Anyone notice that Kinsella is the human equivalent of “Read Only Memory” (ROM)? Whatever comments you make on his stuff will never attract even the slightest response.

Save yo’ breath!

Chad Rushing February 15, 2009 at 1:56 pm

Kinsella: “… Ohanian is delightfully opinionated. For other examples, see his snarky coments …

I would think that “snarky” comments would be strongly discouraged in civil discussions and intellectual literature rather than praised as “delightful.” Hubris, especially of the intellectual sort, is still considered a vice or serious character flaw in most circles.

Marcelo February 15, 2009 at 2:55 pm

Serves those IP socialists right.
/sarcasm

Francisco Torres February 15, 2009 at 4:26 pm

Whatever comments you make on [Stephan Kinsella's] stuff will never attract even the slightest response.

From whom, him? Did he make a pledge to reply to any inane comment that anybody cares to post regarding his blogs? Because I have not seen such a pledge, not yet anyway; and expecting him to reply to any comment made here is foolish.

Marxist February 15, 2009 at 7:07 pm

As a Marxist, I am inviting you to go to http://kapitalism101.wordpress.com/about/
and try to refute our theories if you can.

truth hurts February 15, 2009 at 7:21 pm

” he skewers Creationists as adherents of ‘delusional pseudoscientific theories’ ”

he’s wrong on this one…Most evolutionists who are as arrogant as this one haven’t even seriously looked at all the research. As an ex-ultra evolutionist it shocks me that the prevailing zeitgeist is fanatically anti-intellectual in tolerating the hard facts that debunk it in all the relevant fields

Haldane’s Dilemma is one such proof

http://creationwiki.org/Haldane%27s_Dilemma

and that Wiki has all the replies to the “Talk Origins” website

newson February 15, 2009 at 9:39 pm

to marxist,
this may come as a shock to you, but it’s been done – mises in his 1920 work – “Economic Calculation in the Socialist Commonwealth”.
here’s the downloadable version, if you’re open-minded -
http://mises.org/pdf/econcalc.pdf

most people on this site are well-versed in marxism. “media” has stacks of mp3′s dedicated to marxism; key in “marx” in the media search window, and knock yourself out! maybe “the marx nobody knows” as a starter…

convictions hurt February 15, 2009 at 10:03 pm

Or you could quote the ultra-liberal arrogant wikipedia:
http://en.wikipedia.org/wiki/Haldane%27s_dilemma, where they have already cleared up the “dilemma.”

let me try again February 15, 2009 at 10:10 pm
Nuke Gray February 15, 2009 at 10:23 pm

Wasn’t Newton also a fanatic about gold? He was a true radical!

newson February 15, 2009 at 10:49 pm

intelligence didn’t save him from getting into the mania of the south sea co bubble. he’s reputed to have lost 20,000 pounds (after earlier making 7,000), though it’s not clear whether that was a net loss, or just opportunity profits gone.

NA February 16, 2009 at 10:14 am

It’s a good thing Leibniz published his work. Otherwise Newton may never have published his at all! In the end, who between the two gets the credit seems like a minor quibble to me. What probably would have had a much bigger influence is if Archimedes had discovered calculus 2000 years earlier, as recent findings suggest.
━━━━━━━━━━━━━━━━━━━━
▸ Using the information:
**1)** In the blog comment thread, how much money is Newton reputed to have lost in the South Sea bubble?
**2)** Extract everything in the blog comment thread from "Serves those IP" down to "here is foolish.", keeping every character unchanged.
**3)** Extend the blog comment thread past its last comment, keeping the same style.

▸ Record set:
━━━━━━━━━━━━━━━━━━━━
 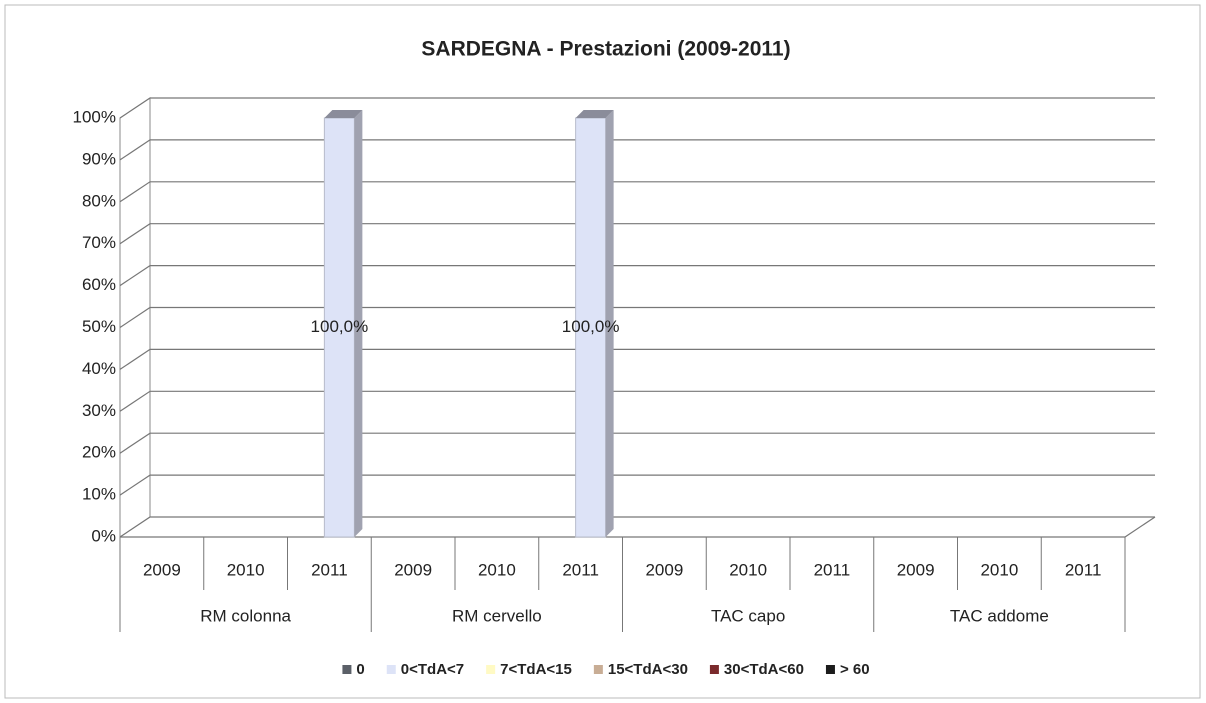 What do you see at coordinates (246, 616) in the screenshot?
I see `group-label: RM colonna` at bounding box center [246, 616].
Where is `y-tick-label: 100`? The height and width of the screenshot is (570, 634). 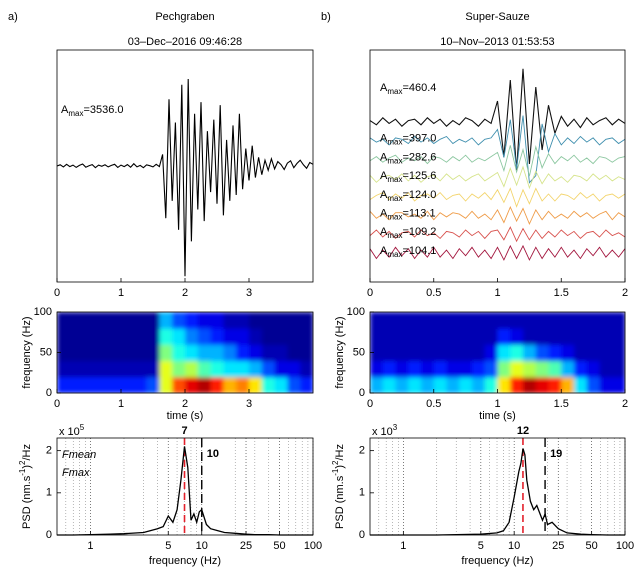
━━━━━━━━━━━━━━━━━━━━
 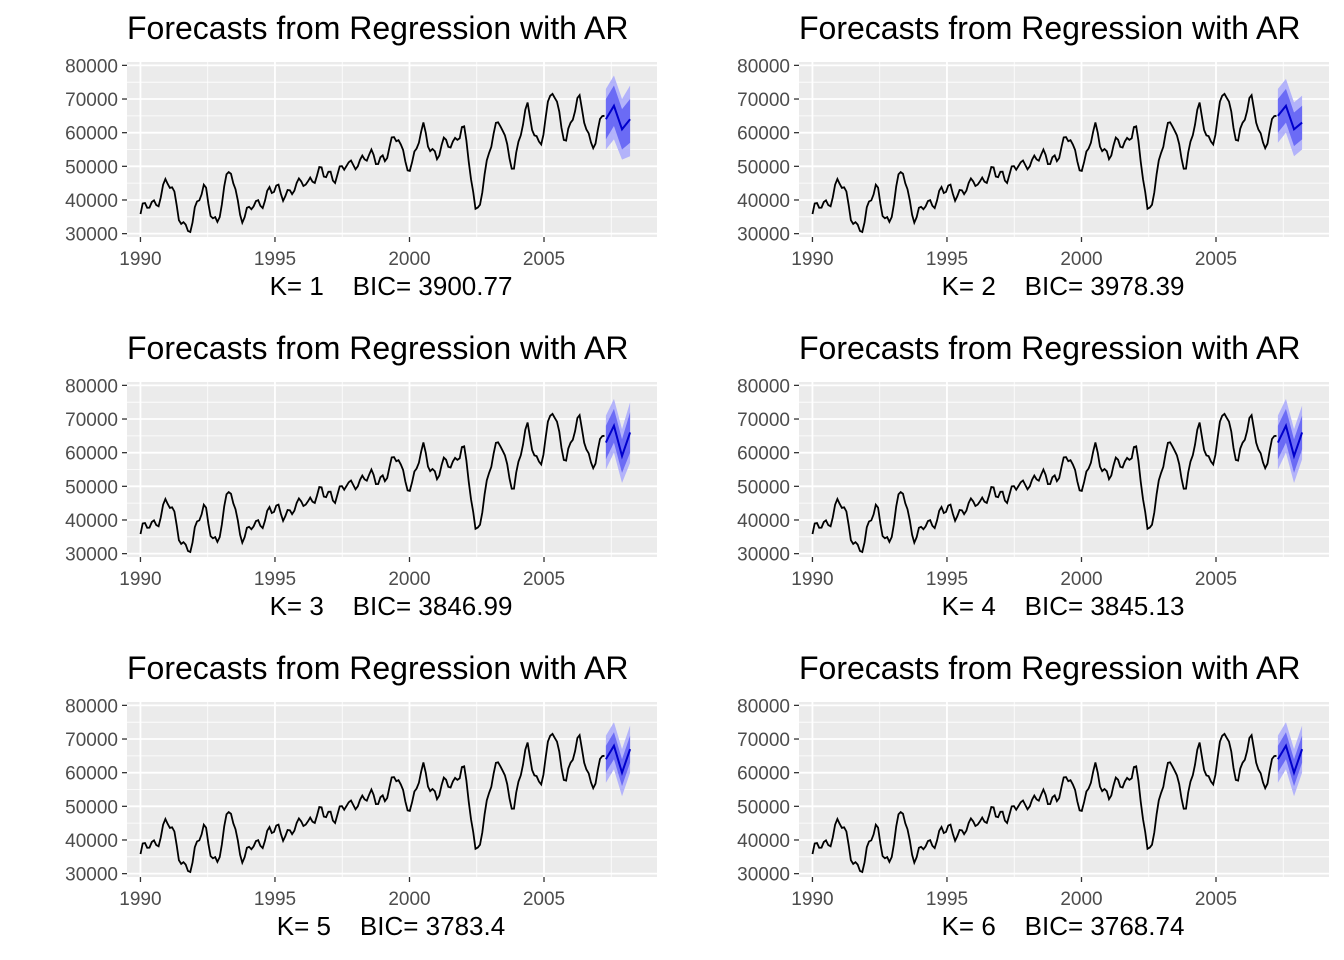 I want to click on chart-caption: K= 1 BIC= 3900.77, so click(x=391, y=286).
━━━━━━━━━━━━━━━━━━━━
▸ Task results:
**1)** 20,000 pounds

**2)**
Serves those IP socialists right.
/sarcasm

Francisco Torres February 15, 2009 at 4:26 pm

Whatever comments you make on [Stephan Kinsella's] stuff will never attract even the slightest response.

From whom, him? Did he make a pledge to reply to any inane comment that anybody cares to post regarding his blogs? Because I have not seen such a pledge, not yet anyway; and expecting him to reply to any comment made here is foolish.

**3)**
Francisco Torres February 16, 2009 at 2:04 pm

As a Marxist, I am inviting you to go to http://kapitalism101.wordpress.com/about/
and try to refute our theories if you can.

Are you inviting people to discuss “your” theories as a way to learn new insights and broaden your knowledge of economics, or is it because nobody is actually visiting you at all, and simply want to trap a few fools with too much time in their hands?

heuristic February 16, 2009 at 2:41 pm

I wrote:

Whatever comments you make on Kinsella’s stuff will never attract even the slightest response.

Torres replies:

From whom, him? Did he make a pledge to reply to any inane comment that anybody cares to post regarding his blogs? Because I have not seen such a pledge, not yet anyway; and expecting him to reply to any comment made here is foolish.

My reply:

You’re being foolishly literal in dismissing my comment on Kinsella’s communication style on the grounds that no explicit “pledge” was given.

The situation is that people post to this blog and comments to the posts are explicity solicited. Some of the posters, as you might expect, do indeed read and respond to the comments. Of course, because the whole arrangement is that of a conversational two-way street, a dialog. Why else solicit comments? If it looks like a two way street, and it walks like a two way street, and mostly quacks like a two way street, then it is hardly foolish to regard it as a f*ing two way street.

And it is hardly foolish to notice that Kinsella’s Foghorn Leghorn communication style departs from that model.

Francisco Torres February 16, 2009 at 5:28 pm

The situation is that people post to this blog and comments to the posts are explicit[l]y solicited.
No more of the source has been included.